Required actions
a) The Areeta passage says that counting Erromo as part of Areeta is a misuse. In one to three sentences, give the reason it offers.
b) Do these statements agree with the Areeta passage? Answer yes or no for each, and quote the words of the passage that decide it. (i) Areeta (Las Arenas) station lies between Lamiako and Gobela. (ii) The Barik card cannot be used to cross the Vizcaya Bridge. (iii) The Vizcaya Bridge opened to the public in 2006.
c) Write out the stretch of the Areeta passage from "The Vizcaya Bridge is" through "the eponymous plaza.", switching "restaurants" to "cafés".

Supplied passage

□ □ □ □ □ □ □

Areeta (Las Arenas in Spanish) is a neighbourhood of Getxo (Biscay, Basque Country, Spain). It is an affluent residential area that was built over the sands of a beach where the Gobela Creek died into a diffuse delta at the mouth of the Estuary of Bilbao in the early 20th century.

It is connected to Portugalete at the other side of the firth by the Vizcaya Bridge transporter bridge and offers a marina, a small beach that can unfortunately be polluted, and a monument to Evaristo Churruca, who planned and directed the channelization of the estuary.

The Vizcaya Bridge is now a tourist attraction, being the first bridge able to carry people and vehicles on a suspended gondola.

==Neighbourhoods==
It can be divided in three neighbourhoods:
- Central Areeta, around the Main Street, location of many shops, restaurants and bars.
- Santa Ana, a quiet residential area, named after the small church located in the eponymous plaza.
- Zugazarte, an area of more affluent homes along a road and park, looking to the sea and neighbouring Neguri.

Sometimes the neighbouring district of Erromo is also included in Areeta, but this is surely a misuse, as Erromo was built for the working classes and was separated by the suburban railroad until it was recycled by the Bilbao Metro in its subway system and by the canalized Gobela creek.

==Public transport==
Public transport to and from the area is provided by the Bilbao Metro, with Areeta (Las Arenas) station in the centre of the area flanked by Lamiako (a mainly industrial district) and Gobela (a wealthy residential area), and BizkaiBus, whose yellow buses provide services throughout Biscay. The Barik card can be used on the metro, the bus system, and also to cross the Vizcaya Bridge. A small passenger ferry also operates across the river between Areeta and Portugalete.

==Places and buildings of interest==
Vizcaya Bridge was declared a UNESCO World Heritage Site in 2006 for being one of the most outstanding buildings made of iron during the Industrial Revolution. It was opened to the public in 1893 as the first mechanic bridge in the world, and it is still working at present.

□ □ □ □ □ □ □

Study material
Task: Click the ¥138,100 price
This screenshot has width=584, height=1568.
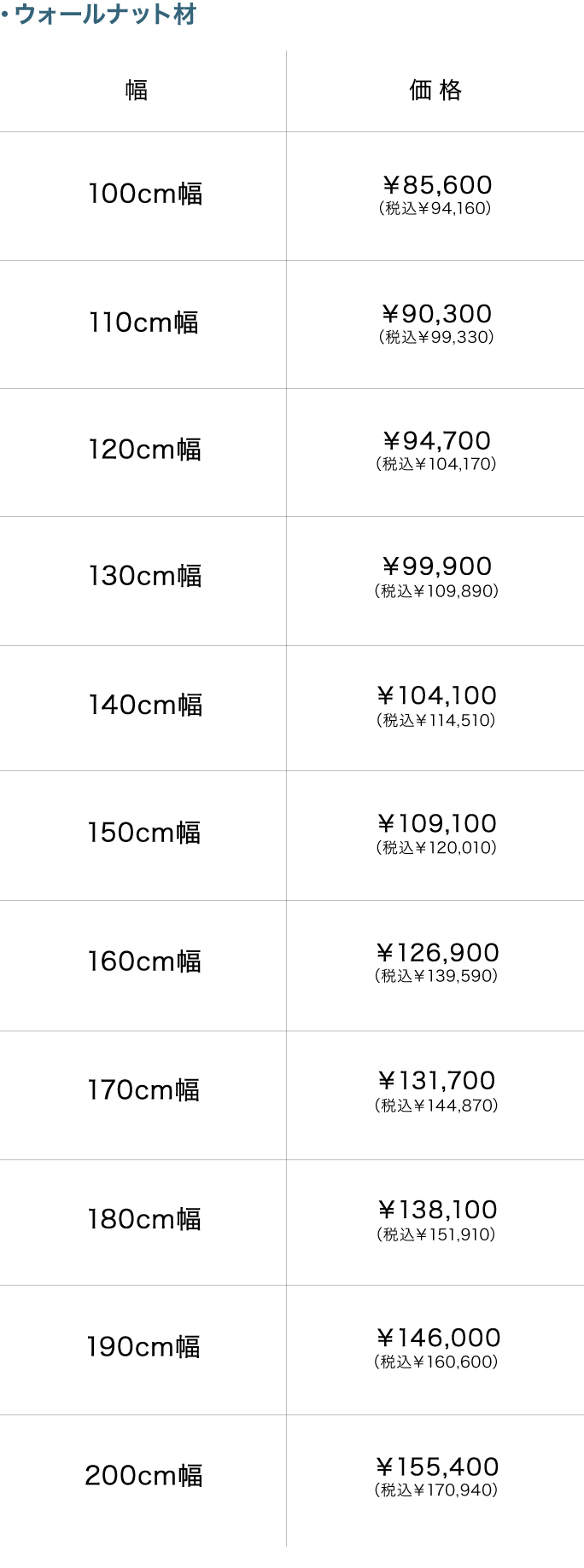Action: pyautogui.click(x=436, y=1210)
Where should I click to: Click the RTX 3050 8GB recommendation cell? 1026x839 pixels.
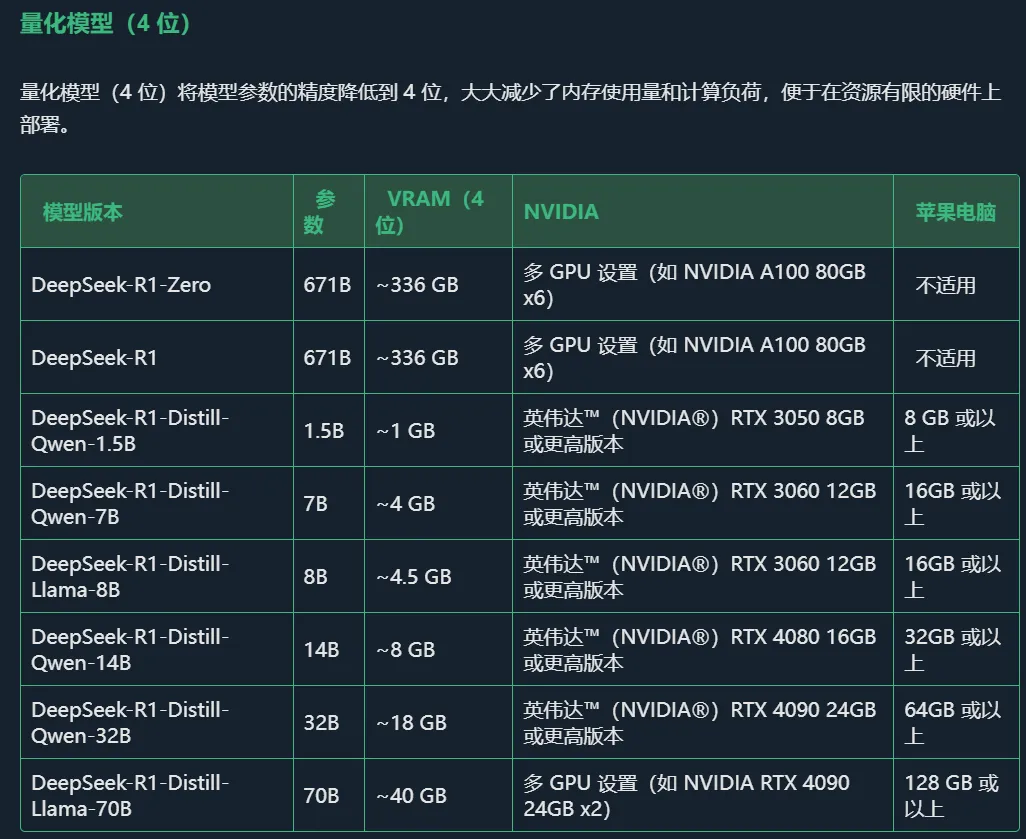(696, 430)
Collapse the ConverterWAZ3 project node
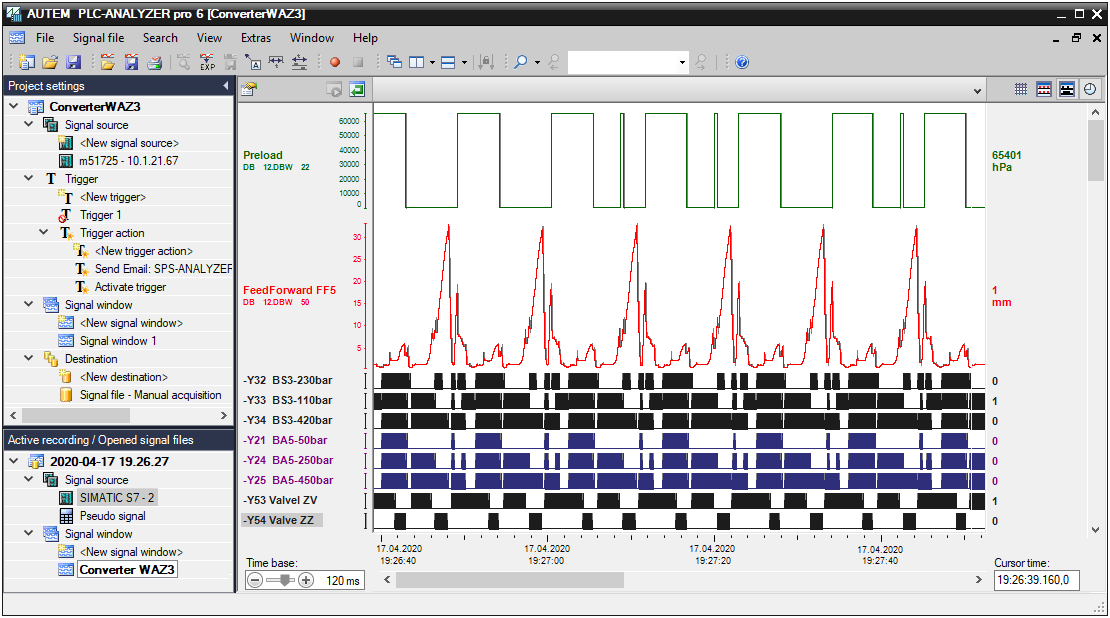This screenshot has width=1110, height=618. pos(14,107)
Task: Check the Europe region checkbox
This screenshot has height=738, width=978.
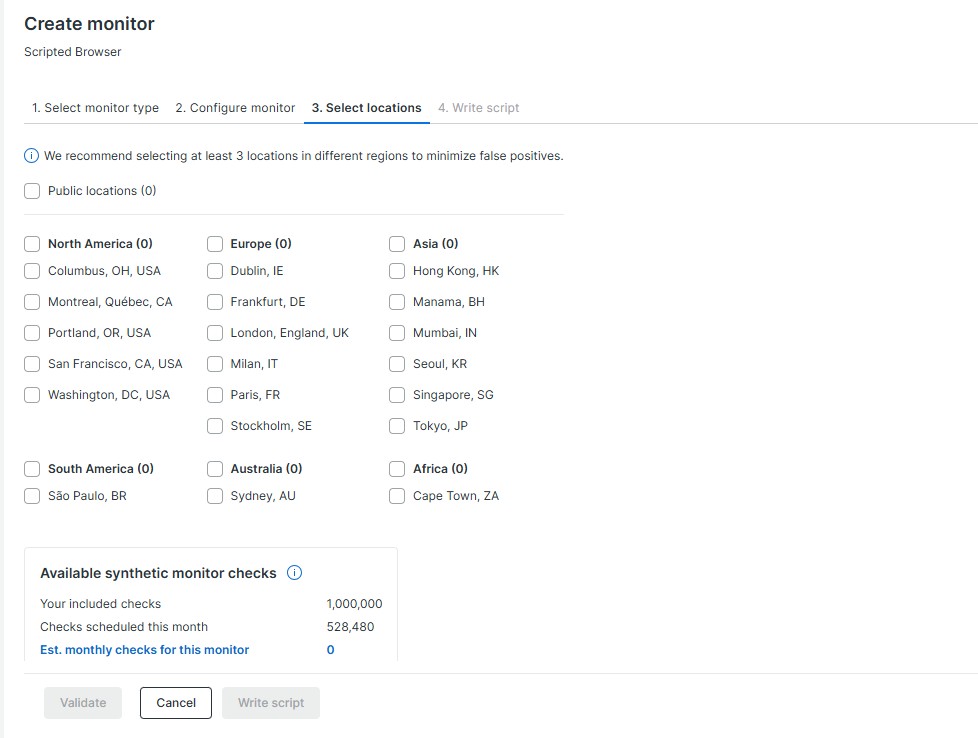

□ □ □ □ □ □ □

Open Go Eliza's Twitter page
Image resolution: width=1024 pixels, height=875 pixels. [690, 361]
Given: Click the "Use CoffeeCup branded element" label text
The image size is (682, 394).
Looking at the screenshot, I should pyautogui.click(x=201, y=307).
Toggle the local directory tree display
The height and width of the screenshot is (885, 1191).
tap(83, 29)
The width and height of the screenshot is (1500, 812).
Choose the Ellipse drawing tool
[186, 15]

□ □ □ □ □ □ □

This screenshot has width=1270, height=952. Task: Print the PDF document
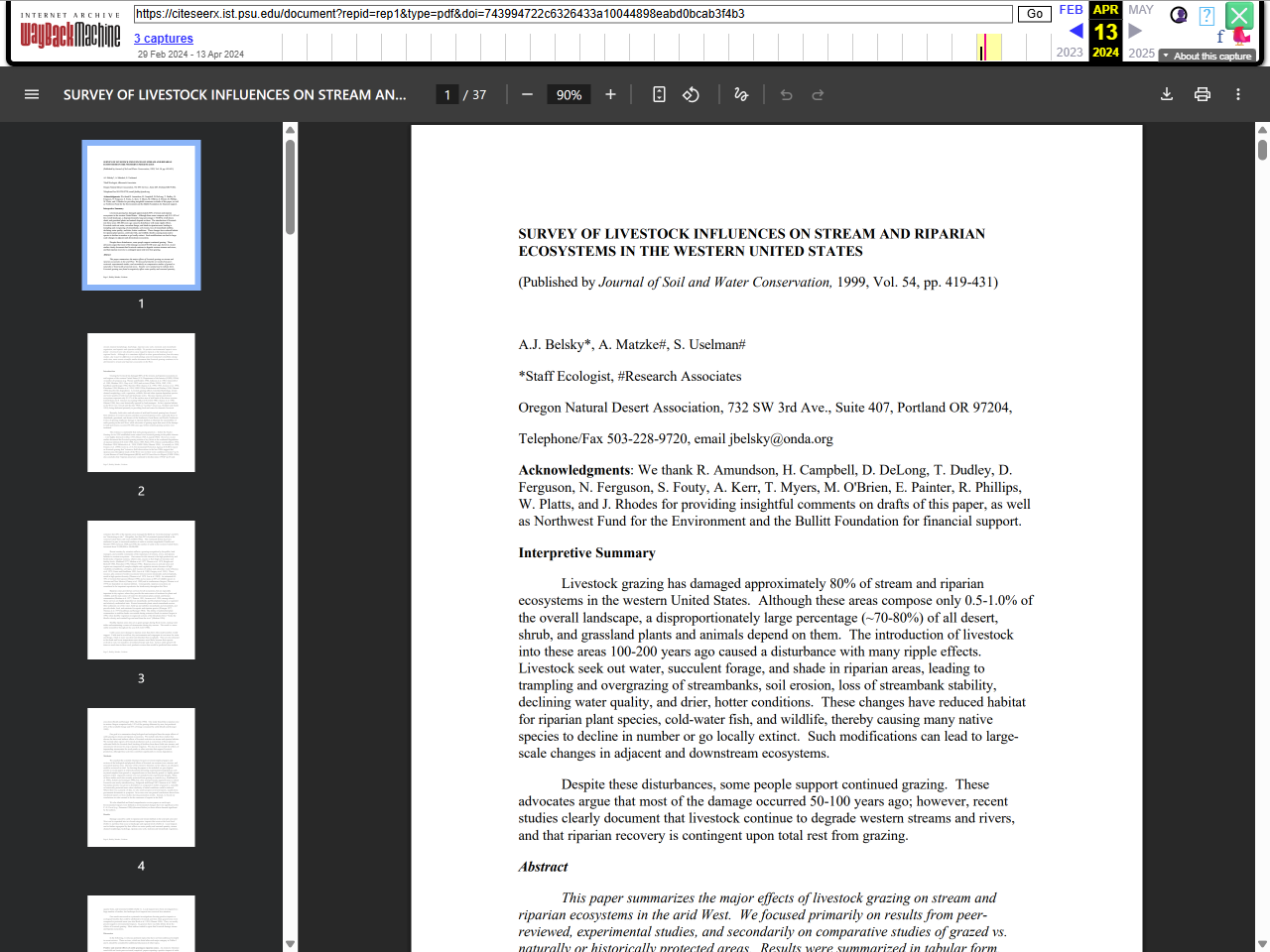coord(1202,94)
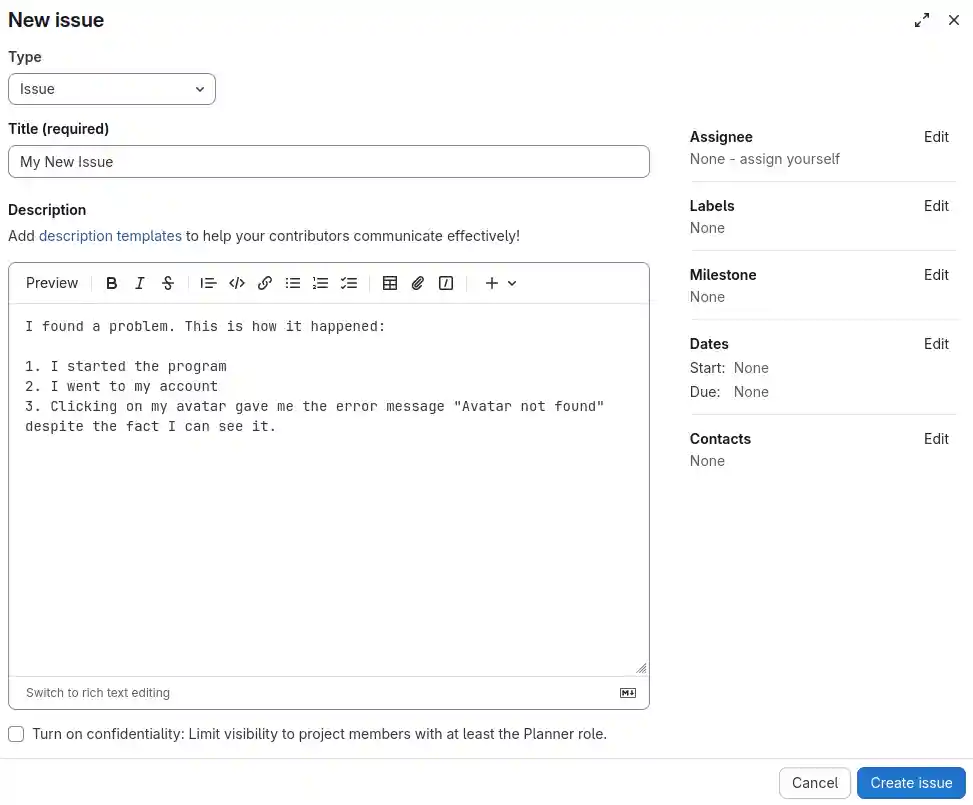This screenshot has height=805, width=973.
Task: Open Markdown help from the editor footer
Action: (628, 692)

□ □ □ □ □ □ □

Solutions to the tasks
a) Erromo was built for the working classes. It was also separated from Areeta by the suburban railroad, which the Bilbao Metro later reused for its subway, and by the canalized Gobela creek.

b)
(i) Yes: "Areeta (Las Arenas) station in the centre of the area flanked by Lamiako (a mainly industrial district) and Gobela (a wealthy residential area)"
(ii) No: "The Barik card can be used on the metro, the bus system, and also to cross the Vizcaya Bridge."
(iii) No: "It was opened to the public in 1893 as the first mechanic bridge in the world"

c)
The Vizcaya Bridge is now a tourist attraction, being the first bridge able to carry people and vehicles on a suspended gondola.

==Neighbourhoods==
It can be divided in three neighbourhoods:
- Central Areeta, around the Main Street, location of many shops, cafés and bars.
- Santa Ana, a quiet residential area, named after the small church located in the eponymous plaza.